Collected data entries:
┌──

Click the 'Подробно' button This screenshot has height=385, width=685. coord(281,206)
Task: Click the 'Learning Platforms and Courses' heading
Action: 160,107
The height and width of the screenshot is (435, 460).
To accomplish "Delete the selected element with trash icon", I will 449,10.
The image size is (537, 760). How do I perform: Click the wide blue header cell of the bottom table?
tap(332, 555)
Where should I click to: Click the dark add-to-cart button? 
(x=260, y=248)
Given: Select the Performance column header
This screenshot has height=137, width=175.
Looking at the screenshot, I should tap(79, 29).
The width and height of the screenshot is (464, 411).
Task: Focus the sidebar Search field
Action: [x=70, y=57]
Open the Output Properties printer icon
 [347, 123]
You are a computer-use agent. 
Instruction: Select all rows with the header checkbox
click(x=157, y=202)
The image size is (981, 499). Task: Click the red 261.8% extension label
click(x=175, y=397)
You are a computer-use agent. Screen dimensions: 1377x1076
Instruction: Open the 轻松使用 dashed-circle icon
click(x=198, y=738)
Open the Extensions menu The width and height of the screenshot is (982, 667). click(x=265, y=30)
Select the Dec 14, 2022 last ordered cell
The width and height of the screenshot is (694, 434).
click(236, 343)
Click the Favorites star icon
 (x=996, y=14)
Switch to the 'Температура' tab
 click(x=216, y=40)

└──

• **Task to complete**
Copy every line of the material above word for word, with no changes.

• **Full output**
Click the 'Подробно' button This screenshot has height=385, width=685. coord(281,206)
Task: Click the 'Learning Platforms and Courses' heading
Action: 160,107
The height and width of the screenshot is (435, 460).
To accomplish "Delete the selected element with trash icon", I will 449,10.
The image size is (537, 760). How do I perform: Click the wide blue header cell of the bottom table?
tap(332, 555)
Where should I click to: Click the dark add-to-cart button? 
(x=260, y=248)
Given: Select the Performance column header
This screenshot has height=137, width=175.
Looking at the screenshot, I should tap(79, 29).
The width and height of the screenshot is (464, 411).
Task: Focus the sidebar Search field
Action: [x=70, y=57]
Open the Output Properties printer icon
 [347, 123]
You are a computer-use agent. 
Instruction: Select all rows with the header checkbox
click(x=157, y=202)
The image size is (981, 499). Task: Click the red 261.8% extension label
click(x=175, y=397)
You are a computer-use agent. Screen dimensions: 1377x1076
Instruction: Open the 轻松使用 dashed-circle icon
click(x=198, y=738)
Open the Extensions menu The width and height of the screenshot is (982, 667). click(x=265, y=30)
Select the Dec 14, 2022 last ordered cell
The width and height of the screenshot is (694, 434).
click(236, 343)
Click the Favorites star icon
 (x=996, y=14)
Switch to the 'Температура' tab
 click(x=216, y=40)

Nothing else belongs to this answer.